The Cuban artist Hamlet Lavastida has been released after three months in detention at Havana’s notorious Villa Marista, a high-security prison.

Lavastida was taken from his home on 27 June by a state agent as the artist completed a six day quarantine having returned from a residency and exhibition opening in Berlin. Villa Marista is infamous for holding political prisoners. At the prison he was charged with ‘instigation to commit a crime’.

The artist is a leader of the 27N movement, a group of Cuban artists, writers and musicians that have, since November last year, protested the human rights abuses of Cuba’s communist government.
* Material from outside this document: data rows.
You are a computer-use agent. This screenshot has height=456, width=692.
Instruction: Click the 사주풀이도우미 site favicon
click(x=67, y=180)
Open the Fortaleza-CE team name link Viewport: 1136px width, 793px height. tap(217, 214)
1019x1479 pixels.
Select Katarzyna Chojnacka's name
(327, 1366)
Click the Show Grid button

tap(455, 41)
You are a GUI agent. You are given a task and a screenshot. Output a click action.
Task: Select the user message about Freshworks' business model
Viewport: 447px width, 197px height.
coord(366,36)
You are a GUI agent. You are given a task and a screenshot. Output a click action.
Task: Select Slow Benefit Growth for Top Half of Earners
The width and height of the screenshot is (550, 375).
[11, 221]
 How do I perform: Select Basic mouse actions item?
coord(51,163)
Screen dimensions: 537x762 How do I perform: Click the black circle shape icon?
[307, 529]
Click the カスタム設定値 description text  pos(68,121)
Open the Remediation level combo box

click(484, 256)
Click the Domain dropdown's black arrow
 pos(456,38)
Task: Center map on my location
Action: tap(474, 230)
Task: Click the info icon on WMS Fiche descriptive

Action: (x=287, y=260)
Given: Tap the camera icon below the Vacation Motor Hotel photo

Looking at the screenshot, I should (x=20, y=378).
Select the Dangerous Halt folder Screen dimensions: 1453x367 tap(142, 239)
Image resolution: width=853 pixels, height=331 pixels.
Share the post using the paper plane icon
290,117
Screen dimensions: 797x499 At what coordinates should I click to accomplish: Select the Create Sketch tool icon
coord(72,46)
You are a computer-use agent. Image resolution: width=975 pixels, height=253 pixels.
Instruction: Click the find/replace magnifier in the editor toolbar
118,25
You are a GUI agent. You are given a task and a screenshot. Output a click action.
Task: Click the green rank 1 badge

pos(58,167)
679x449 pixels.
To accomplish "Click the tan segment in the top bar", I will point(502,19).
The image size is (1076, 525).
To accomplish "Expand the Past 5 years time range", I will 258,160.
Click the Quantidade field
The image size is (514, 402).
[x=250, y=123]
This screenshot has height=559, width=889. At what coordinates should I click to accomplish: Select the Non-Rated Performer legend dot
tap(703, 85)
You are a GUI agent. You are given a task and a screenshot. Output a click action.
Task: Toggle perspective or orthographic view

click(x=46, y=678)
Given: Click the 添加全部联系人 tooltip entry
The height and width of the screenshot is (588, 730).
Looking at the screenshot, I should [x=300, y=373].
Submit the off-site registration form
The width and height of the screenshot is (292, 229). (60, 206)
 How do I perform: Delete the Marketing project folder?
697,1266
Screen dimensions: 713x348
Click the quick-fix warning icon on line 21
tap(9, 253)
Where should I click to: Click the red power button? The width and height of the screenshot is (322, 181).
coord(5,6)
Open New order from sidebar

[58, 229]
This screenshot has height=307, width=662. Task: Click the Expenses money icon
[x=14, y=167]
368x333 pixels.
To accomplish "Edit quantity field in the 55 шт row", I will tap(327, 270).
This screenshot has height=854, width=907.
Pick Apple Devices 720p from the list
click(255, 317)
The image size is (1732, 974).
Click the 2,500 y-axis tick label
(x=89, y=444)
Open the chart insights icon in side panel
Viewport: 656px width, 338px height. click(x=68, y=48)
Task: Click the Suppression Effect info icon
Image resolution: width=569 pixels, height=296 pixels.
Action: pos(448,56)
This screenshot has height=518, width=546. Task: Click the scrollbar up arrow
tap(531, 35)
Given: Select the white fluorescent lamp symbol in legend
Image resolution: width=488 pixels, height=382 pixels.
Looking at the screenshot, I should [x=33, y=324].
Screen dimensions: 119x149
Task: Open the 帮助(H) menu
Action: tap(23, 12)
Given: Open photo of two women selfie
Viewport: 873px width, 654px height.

They organised after the arrest of the rapper Denis Solis Gonzalez.

During his time in prison, supporters of Lavastida say the artist suffered depression and anxiety, contracted COVID-19, and has lost more than 10 kilograms. 

Julie Trébault, director of the Artists at Risk Connection (ARC) at PEN America, welcomed the artist’s release but said, ‘Day after day, the Cuban authorities continue to blatantly ignore the rule of law while targeting and persecuting artists who have committed no crimes – only using their voices and platforms as artists to provide commentary on the ruling regime. The charges against Lavastida stand in direct conflict with the country’s international treaty commitments and its obligations toward freedom of expression and artistic freedom. We condemn the Cuban government’s treatment of Lavastida, and we call for him to be released immediately and for the investigation to be dropped.’

Lavastida was in Berlin as a guest of Kunstlerhaus Bethanien. His show, which ran in April and May featured two immersive installations made of paper cuts on opposite walls. One featured a transcription of photographer Javier Caso’s 2020 interrogation by state agents, an audio recording of which Caso secretly made and leaked to the media, and a letter by the poet Heberto Padilla written to the revolutionary government in 1971. 

On the opposite wall, the artist displayed a compiled archive of testimonies from the period in which doctrinal socialism became embedded in Cuban society in the 1960s.

In Germany the artist had also take taken part in a demonstration calling for the release of Luis Manuel Otero Alcántara, the Cuban artist arrested in May after undergoing a hunger strike. This month Otero Alcántara was named an ‘icon’ of 2021 in Time magazine.